Stories from Sinai
The following memoirs of events I witnessed in the 1970s and ’80s, among the Bedouin tribes of the Sinai Peninsula, reveal perspectives that may seem ironical in Western eyes. The intention here is not to disparage them, but rather to show them against the background of the lives that the Bedouin have experienced for many centuries, in their effort to survive under desert conditions. Having lived among and studied them for fifty years, I appreciate the Bedouin as exceptional human beings whose views are no less valid than our own. Author’s note.
We were sitting on a dune overlooking the glittering Red Sea east of Sinai. The mountains of Saudi Arabia could be seen in the distance. It was 1984.
With me were the renowned smuggler-poet Ayaad and his eldest son, Salim. They had asked me to join them “to discuss something serious,” out of earshot of those who were encamped with them. We knew each other well. I had been recording and studying Bedouin poetry for some fifteen years, and Ayaad was the best poet in Sinai.
Once we were seated in the sand, our legs folded before us, Salim, facing me, opened the discussion. He rose to his knees, and looking into my eyes with a mix of friendship and threat, he said, “Doktour Bailey, we want you to help us.”
“Gladly,” I offered. “What can I do?”
“When you next come down to Sinai from Israel,” he explained, “we would ask you to stop at Ahmad’s Garage in the Gaza Strip, not far from Khan Yunis. There, Ahmad will take apart the gearbox of your jeep.”
“Take apart my gearbox?” I exclaimed. “There’s nothing at all wrong with it! Why should he take it apart?”
Here, his older and wiser father entered the talk in a softer tone. “Doktour,” he said, “you know that since the border between Egypt and Israel went up, it is hard to get ‘goods’ into Sinai. The situation is very bad for many of us. So we thought that if you could go to Ahmad, he can put a package of ifyune [opium] into your gearbox, and you could bring it over the border-crossing with no problem at all. No one will suspect you. When you get here, Mansour, whom you know, will take it out of your gearbox, and you can go on your way.”
Then, after a slight pause, he leaned in my direction, smiled into my eyes, and said in barely over a whisper, “I will give you 14,000 [Jordanian] dinars on the spot. What do you think about that?”
They peered at me in anxious anticipation.
But I didn’t have to think long. I had no doubt that Ayaad would pay up “on the spot.” My mind, however, went quickly to the image of myself languishing for God knows how long in a less than friendly Egyptian jail should things go wrong.
“Nope,” I finally confessed. “It’s not for me.”
“What?” they shouted, wide-eyed. “Have you no self-respect?”
“Self-respect?” I answered, amazed. “What does self-respect have to do with it?”

══════════════════════════════

Jobs:
a) In the Sinai memoir, how much money did Ayaad offer to pay on the spot?
b) Could you translate this sentence from the Sinai memoir into Spanish: "They peered at me in anxious anticipation."
c) Carry on the Sinai memoir from its last line, keeping the same first-person voice.

Extracted material:
══════════════════════════════

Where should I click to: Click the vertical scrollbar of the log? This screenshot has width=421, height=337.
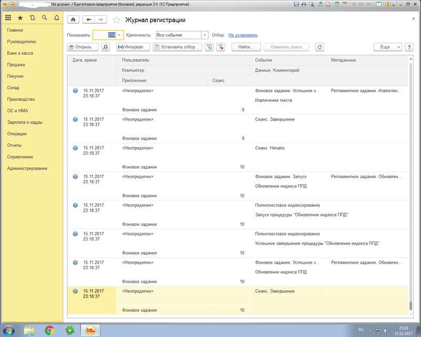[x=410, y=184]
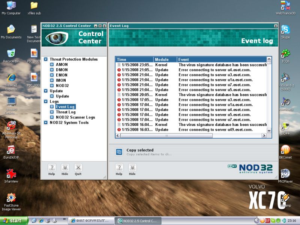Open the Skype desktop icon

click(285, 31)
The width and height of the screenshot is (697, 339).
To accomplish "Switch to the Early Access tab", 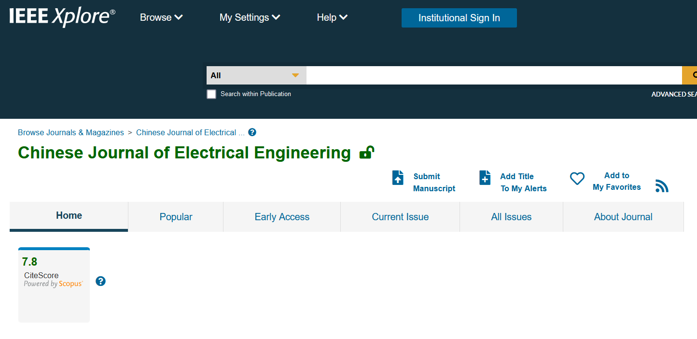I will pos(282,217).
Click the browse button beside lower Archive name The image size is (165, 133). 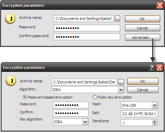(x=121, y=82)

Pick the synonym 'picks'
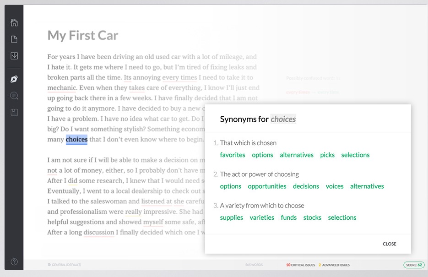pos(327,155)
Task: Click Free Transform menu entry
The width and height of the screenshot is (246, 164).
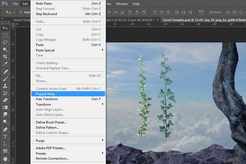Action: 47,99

══════════════════════════════

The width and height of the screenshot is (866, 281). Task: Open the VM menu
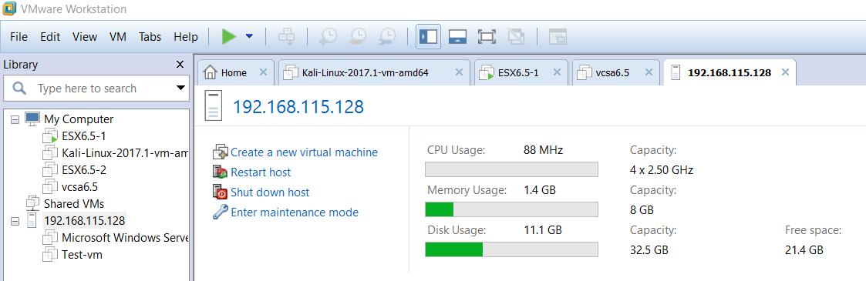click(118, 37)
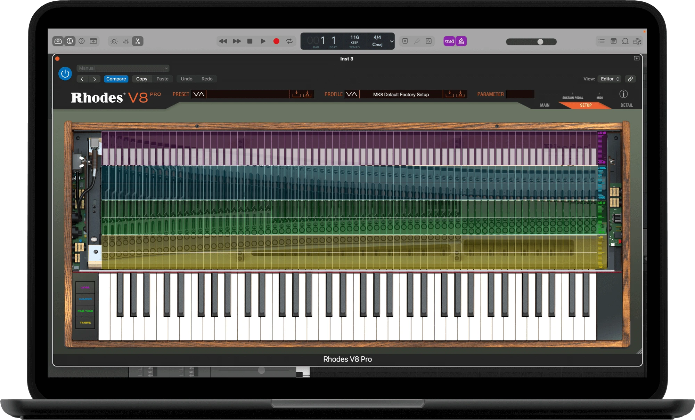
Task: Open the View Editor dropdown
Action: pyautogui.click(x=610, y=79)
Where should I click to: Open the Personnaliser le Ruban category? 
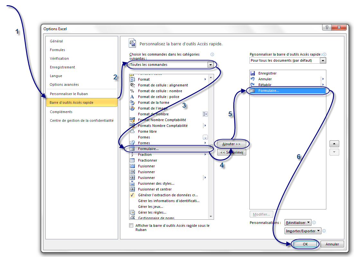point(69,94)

══════════════════════════════

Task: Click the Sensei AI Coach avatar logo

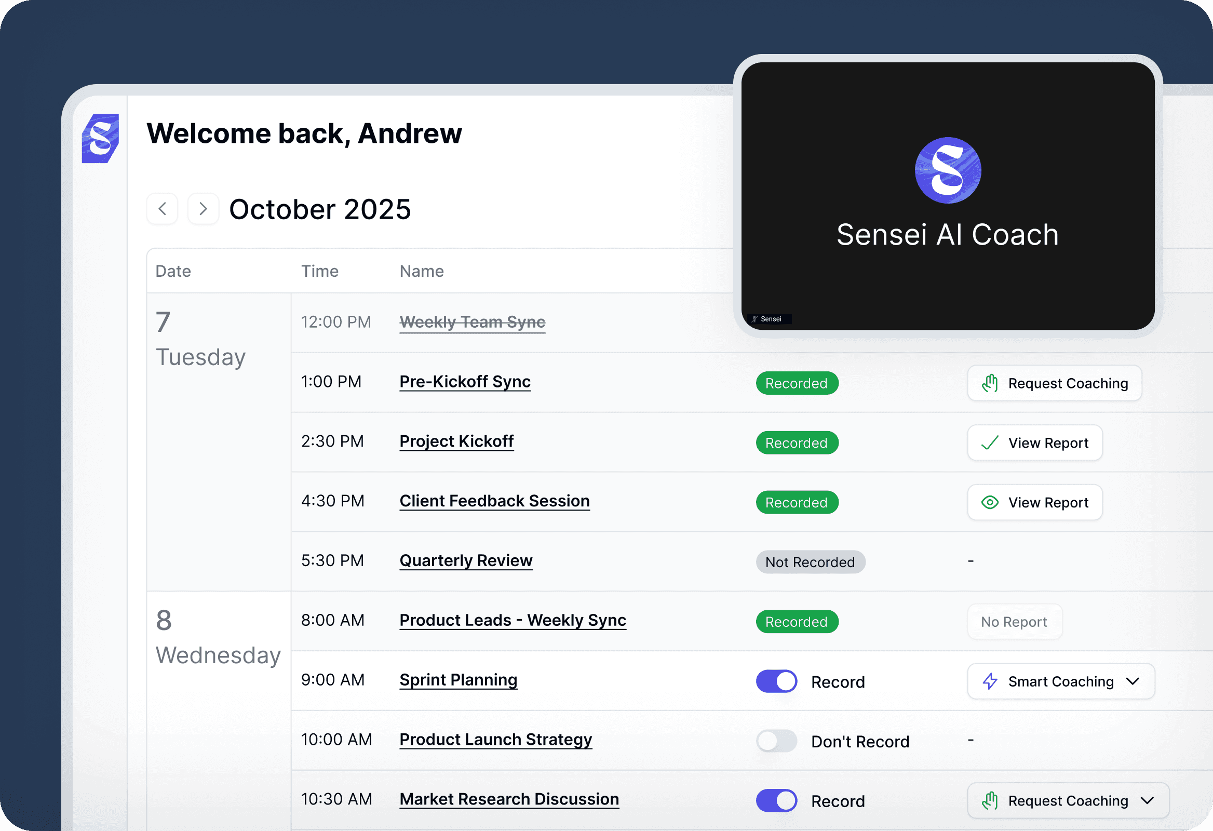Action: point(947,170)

══════════════════════════════

Exercise answers:
a) 14,000 Jordanian dinars.

b) Me miraban con ansiosa expectación.

c)
“Without money,” they asserted, “how will you feed your guests?”
Just then, the fisherman Jum’a came into sight below us, emerging from the sea with his nets over his shoulder. “Look at Jum’a!” they cried. “He used to bring hashish here from Aqaba in his boat and had guests in his tent every day—and plenty of mutton to feed them! But since he quit smuggling, his tent has been empty. No one goes there anymore. Do you want to end up like that?”
Views on Israel
In 1979, one month before Israel was scheduled to carry out the first stage of its withdrawal from Sinai, in keeping with the Camp David Accords signed with Egypt that year, I decided to pay a visit to the chief of the Dawagra tribe. My intention was to seize perhaps a last chance to sit with the chief, whose name was Jum’an Huwayshil, in order to clarify a few points of Bedouin law with him. I was writing a book on the subject. The elderly chief sat as a judge in tribal conflicts, and I was keen to get his views. I had been impressed with his mastery of the law, whether at trials I had attended or from the discussions I had held with him over the years.
Jum’an was encamped at the end of a long, barren, and sandy peninsula, locally called the Zugba, that jutted into the Mediterranean Sea via a shallow bay called Bardaweel. That was the Arabic name for the Crusader king, Baldwin I, who reputedly died there on a foray against Egypt.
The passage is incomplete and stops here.